Disappointed with a Court of Appeals ruling about mail-in ballot deadlines, North Carolina Republicans are taking the case to the U.S. Supreme Court. | Stock Photo

North Carolina officials continue to disagree over the deadline for accepting mail-in ballots this year, and the U.S. Supreme Court may finally hand down an executive decision. 

The Fourth U.S. Circuit Court of Appeals ruled in a 12 to 3 majority on Oct. 20 that the state Board of Elections can set the deadline for counting an absentee ballot nine days after election day, disregarding a state law that designates the deadline as three days after election day. 

The Carolina Journal reported on Oct. 22 that critics of the Appeals Court's ruling said that the Fourth Circuit's justices misinterpreted guidance from the Supreme Court.

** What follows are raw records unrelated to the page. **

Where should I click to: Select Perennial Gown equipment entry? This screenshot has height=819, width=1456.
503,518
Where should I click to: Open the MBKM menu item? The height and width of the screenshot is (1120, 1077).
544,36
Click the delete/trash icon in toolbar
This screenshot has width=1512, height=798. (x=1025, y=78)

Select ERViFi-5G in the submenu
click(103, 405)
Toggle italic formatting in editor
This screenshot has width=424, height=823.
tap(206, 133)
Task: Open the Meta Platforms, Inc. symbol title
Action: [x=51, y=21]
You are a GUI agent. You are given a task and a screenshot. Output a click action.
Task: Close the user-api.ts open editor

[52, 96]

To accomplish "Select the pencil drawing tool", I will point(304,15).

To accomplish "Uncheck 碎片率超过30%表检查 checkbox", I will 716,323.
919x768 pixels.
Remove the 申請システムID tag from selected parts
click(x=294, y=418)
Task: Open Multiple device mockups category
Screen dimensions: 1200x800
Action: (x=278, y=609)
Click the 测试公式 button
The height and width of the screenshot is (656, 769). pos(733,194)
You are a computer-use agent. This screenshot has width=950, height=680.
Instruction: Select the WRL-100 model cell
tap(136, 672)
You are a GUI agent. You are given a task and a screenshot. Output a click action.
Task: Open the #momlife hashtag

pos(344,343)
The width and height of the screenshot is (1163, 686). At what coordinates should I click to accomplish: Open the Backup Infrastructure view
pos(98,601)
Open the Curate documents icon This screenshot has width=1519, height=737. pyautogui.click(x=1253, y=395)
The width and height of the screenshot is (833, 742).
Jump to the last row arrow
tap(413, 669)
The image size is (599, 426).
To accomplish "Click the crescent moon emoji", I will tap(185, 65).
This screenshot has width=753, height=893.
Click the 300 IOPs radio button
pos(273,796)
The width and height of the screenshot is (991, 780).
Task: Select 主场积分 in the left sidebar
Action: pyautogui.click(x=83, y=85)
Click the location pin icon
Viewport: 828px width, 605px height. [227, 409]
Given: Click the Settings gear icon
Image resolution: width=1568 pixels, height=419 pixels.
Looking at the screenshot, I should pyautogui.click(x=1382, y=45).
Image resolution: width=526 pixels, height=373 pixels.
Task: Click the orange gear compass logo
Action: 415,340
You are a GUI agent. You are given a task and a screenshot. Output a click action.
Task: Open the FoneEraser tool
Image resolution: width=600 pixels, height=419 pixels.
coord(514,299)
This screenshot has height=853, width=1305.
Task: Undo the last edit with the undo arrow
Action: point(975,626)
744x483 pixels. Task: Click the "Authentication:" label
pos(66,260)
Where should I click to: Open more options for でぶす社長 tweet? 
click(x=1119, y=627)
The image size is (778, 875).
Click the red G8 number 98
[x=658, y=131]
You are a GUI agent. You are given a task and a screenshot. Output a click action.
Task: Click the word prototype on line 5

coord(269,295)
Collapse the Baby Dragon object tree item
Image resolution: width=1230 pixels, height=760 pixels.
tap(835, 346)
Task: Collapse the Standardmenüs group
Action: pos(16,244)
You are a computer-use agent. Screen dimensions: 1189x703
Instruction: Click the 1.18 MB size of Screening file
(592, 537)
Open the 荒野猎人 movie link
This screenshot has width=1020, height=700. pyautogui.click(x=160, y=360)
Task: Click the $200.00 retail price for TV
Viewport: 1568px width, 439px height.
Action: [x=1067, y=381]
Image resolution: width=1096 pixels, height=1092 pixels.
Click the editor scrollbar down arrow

"Our country is now plagued by a proliferation of pre-election litigation that creates confusion and turmoil and that threatens to undermine public confidence in the federal courts, state agencies, and the elections themselves," the dissenting judges said, the Carolina Journal reported. The majority "has encouraged others to regard state statutes as little more than advisory and for pre-election litigants fair game."

With hundreds of thousands of absentee ballots already having been cast, the mail-in ballots received before the ruling may be treated differently than those received after it, a fact that violates the 14th Amendment's Equal Protection Clause. 

Dissenters are urging plaintiffs to bring the case to the Supreme Court immediately, agreeing with North Carolina Republicans that the Board of Elections abused its power by making rules without consent from the General Assembly.